Top of Page extract

There is no question that a larger range of motion is going to recruit more muscle fibers.

I know tall people sometimes have trouble squatting, and IMO it is true that some do not have the body proportions to squat huge weights, but you have to remember that this does not hinder your goals as a bodybuilder and does not preclude you from including squats in your program.  You can get a benefit from doing them even if you are not especially proficient in the movement IMO.


----------



## SloppyJ (Feb 2, 2011)

Ark94 said:


> Yeah, i was thinking the exact same thing GMO. I had always had that problem, and i think i was putting way to much stress on my lower back by doing what you say.
> 
> I'll be training tomorrow, and i'll have a video of it to see.
> 
> ...


 

It's called experience bro. Once you get in tune with your body you can do some amazing things. It doesn't happen overnight. I don't know what I started out squatting when I first started lifting when I was 13 but I know it can't be much more than what you're at. Now I can rep 315 for a few sets. 

Just keep it up. You will find your niche in the gym. Atleast you're asking questions and not skipping leg day! You're far ahead of the game.


----------



## Merkaba (Feb 2, 2011)

going ATG is difficult for many people to do while keeping proper lower lumbar posture.  Most people will want to round their lumbar some.  If this is the case, you need to work on flexibility and/or form.  Height and limb length for squats and bench and anything else only come in to play when trying to increase weight.  ROM is ROM


----------



## edp71u528 (Apr 4, 2011)

I have really long legs for my height and always had a hard time adding any mass.
After ATG squats my knees hurt less and I grew....


----------



## Gazhole (Apr 5, 2011)

Most tall guys i know are actually better at squats than everybody else. It's all a case of technique, form, and working on flexibility. This is only a hunch, but i think the reason a lot of tall guys find squatting and deadlifting hard is because they're more prone to flexibility and posture issues from going around oversized for everything.

Think about it, regular sized office chairs aren't gonna be as comfortable or give the optimal seating position and you probably hunch over a lot trying to talk to us short ass people 

But the upside is that your frame can accomodate a lot more muscle mass. Once you get the technique right and improve flexibility you'll reap the benefits of that. Theres a reason most pro strongmen are well over six foot.

My advice would be to strip the weight right down, re-learn how to squat using the EliteFTS "so you think you can squat" series of videos (google 'em), and add 20-30 minutes of foam rolling and static stretching mostly centered around the legs, IT band, glutes, and lower back after EVERY workout.

Give that a few months and you'll be squatting ATG with no problems.

I'm a firm believer in the lower the better with squats. In fact, ATG is easier on the knees than stopping at parallel because when you cause yourself to stop dead in a parallel position it can produce some pretty bad shearing force compared to just letting the knee track through that position to it's natural endpoint.

Also, add a shitload of hamstring, glute, lower back, and core work to your program. Glute Ham Raises, Hip Thrusts, and Good Mornings are three amazing exercises. If you find you get lower back pain squatting, these will almost make it disappear completely.


----------



## davegmb (Apr 5, 2011)

Bottom of Page extract
Top of Available data

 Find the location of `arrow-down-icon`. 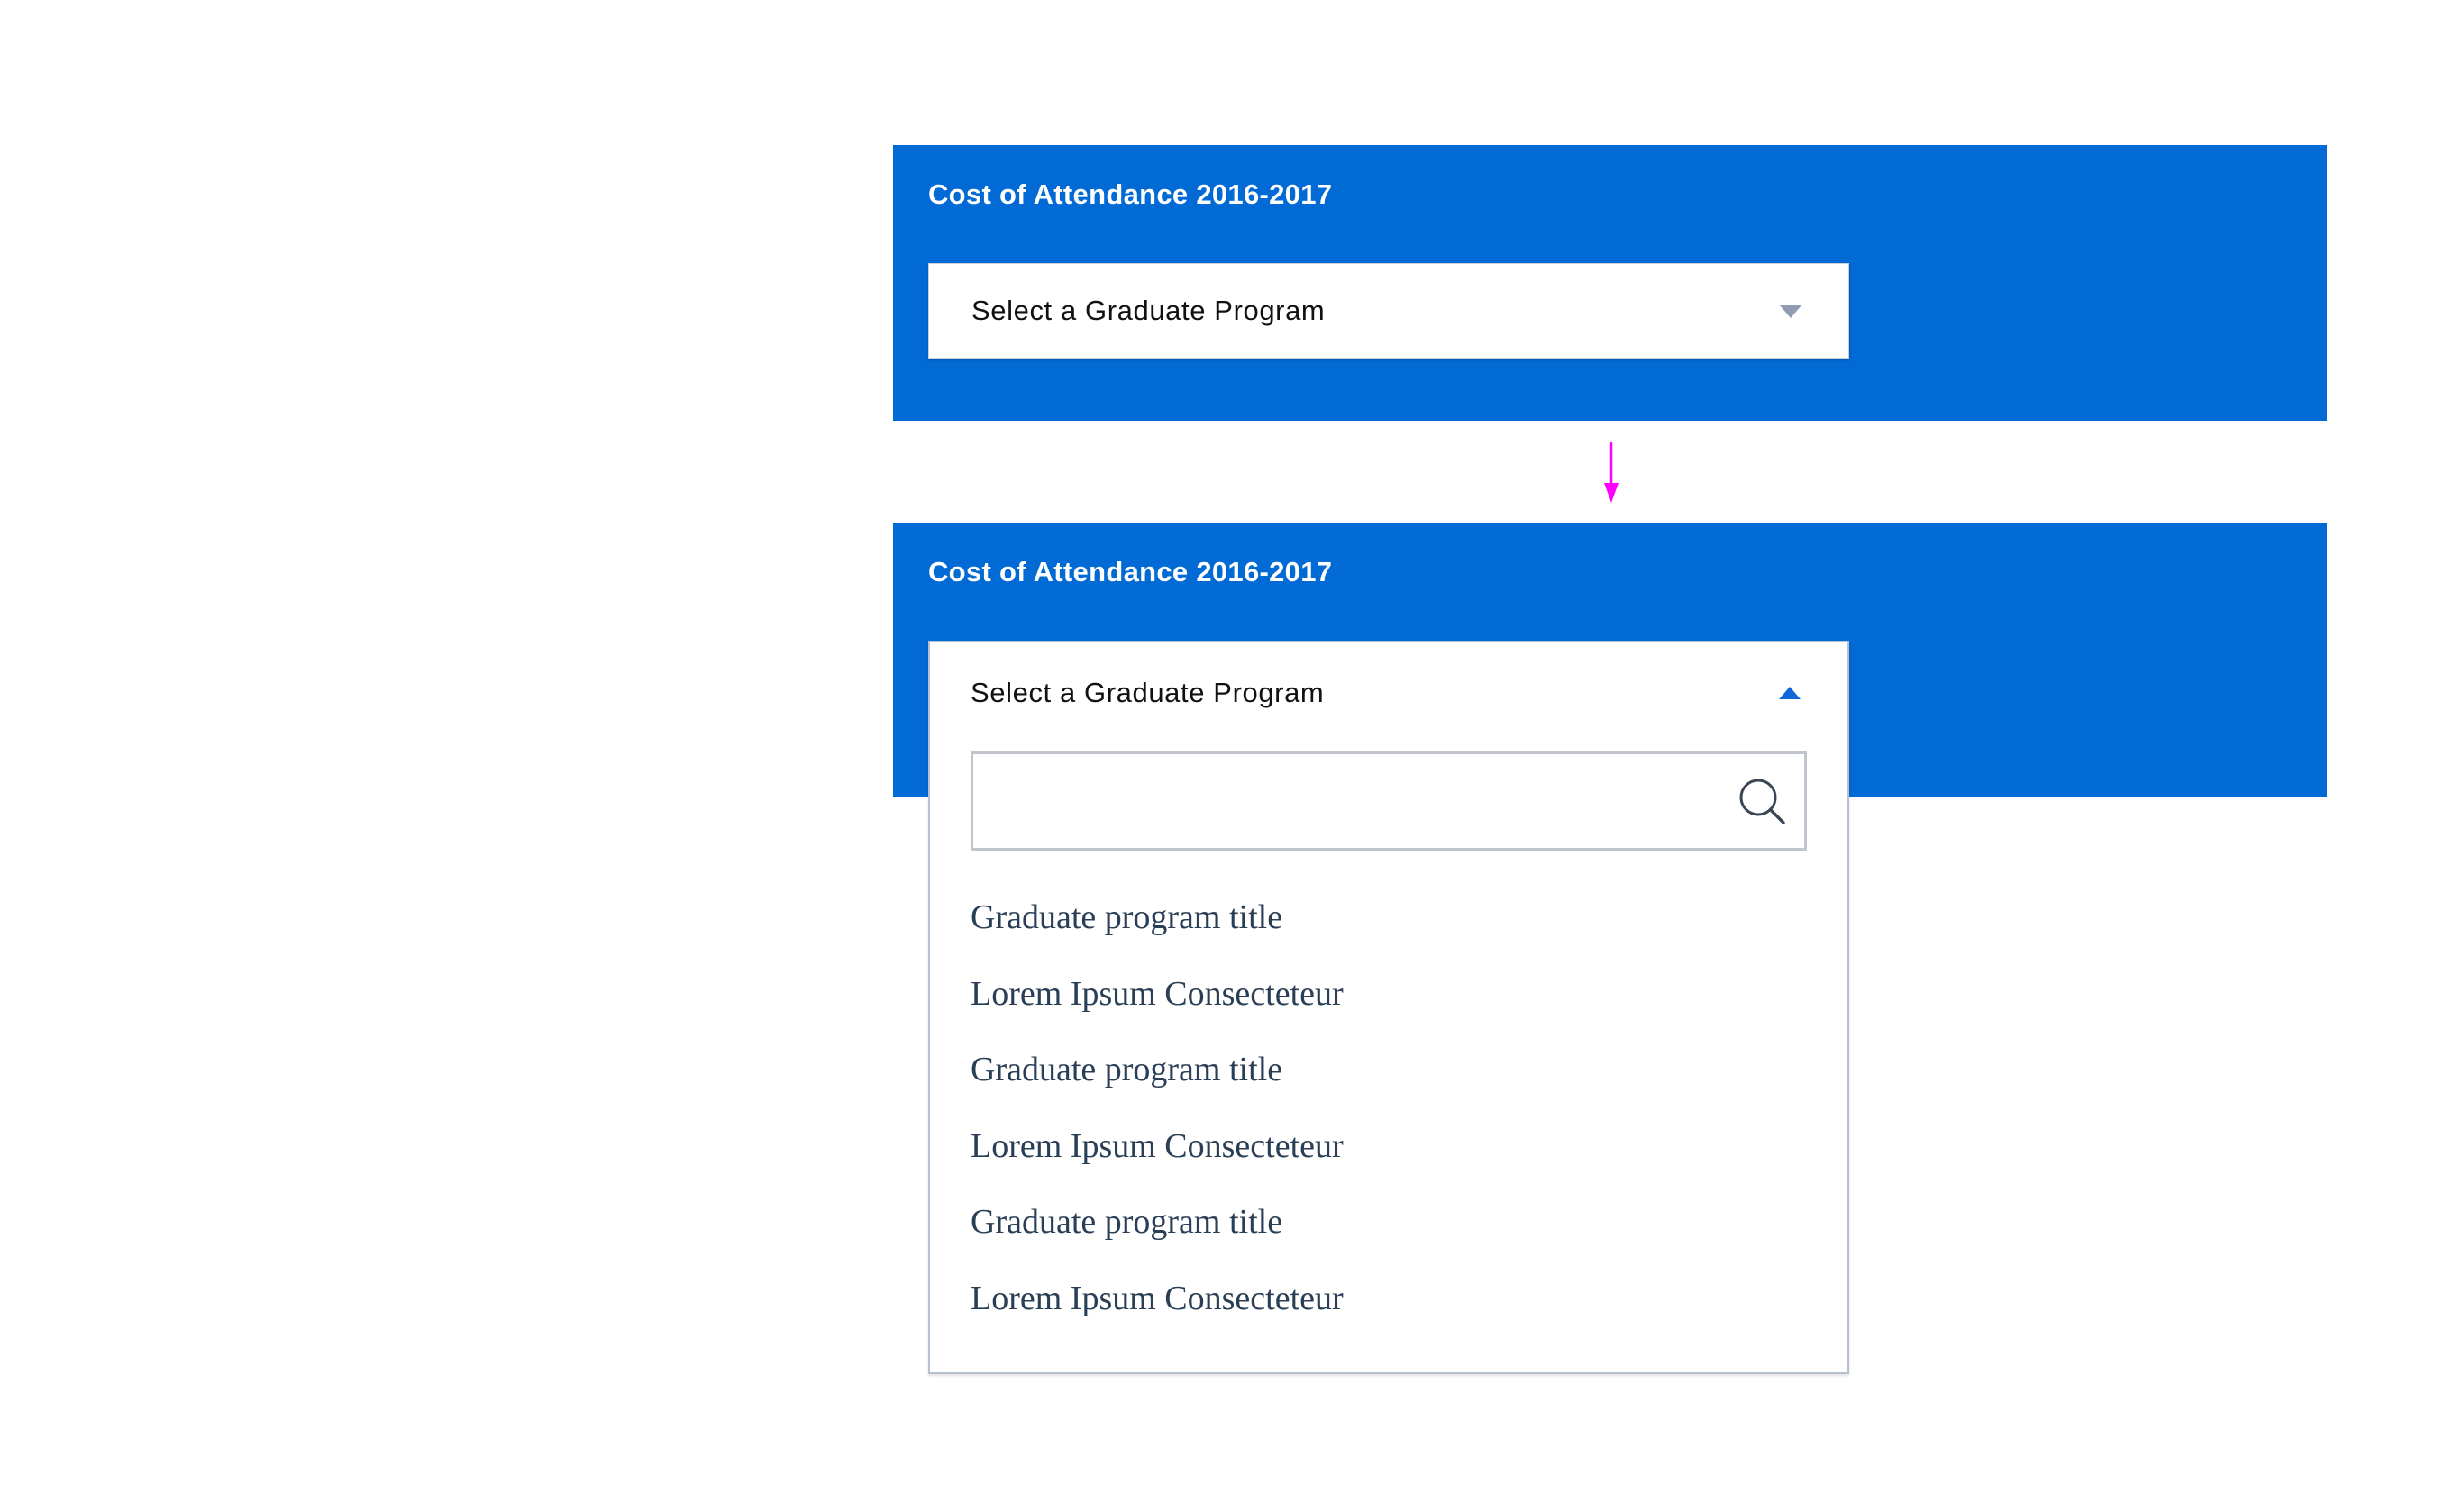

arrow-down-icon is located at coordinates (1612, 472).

Bottom of Available data
Top of Available data

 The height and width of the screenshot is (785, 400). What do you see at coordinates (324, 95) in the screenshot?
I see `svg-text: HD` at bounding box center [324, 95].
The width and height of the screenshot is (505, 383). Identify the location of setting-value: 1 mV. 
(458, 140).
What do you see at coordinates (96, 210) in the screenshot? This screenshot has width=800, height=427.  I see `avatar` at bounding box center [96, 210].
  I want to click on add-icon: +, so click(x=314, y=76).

Bottom of Available data

Tasks and exercises =>
1 – Answer these about the squatting thread:
(a) How much weight does SloppyJ say he can now rep for a few sets?
(b) According to Merkaba, when do height and limb length come into play?
(c) Which three exercises does Gazhole call amazing?
2 – Print the passage of the squatting thread between "## SloppyJ (Feb" and "of it to see.", inclusive.

Task responses =>
1 –
(a) 315
(b) Only when trying to increase weight
(c) Glute Ham Raises, Hip Thrusts, and Good Mornings

2 –
## SloppyJ (Feb 2, 2011)

Ark94 said:


> Yeah, i was thinking the exact same thing GMO. I had always had that problem, and i think i was putting way to much stress on my lower back by doing what you say.
> 
> I'll be training tomorrow, and i'll have a video of it to see.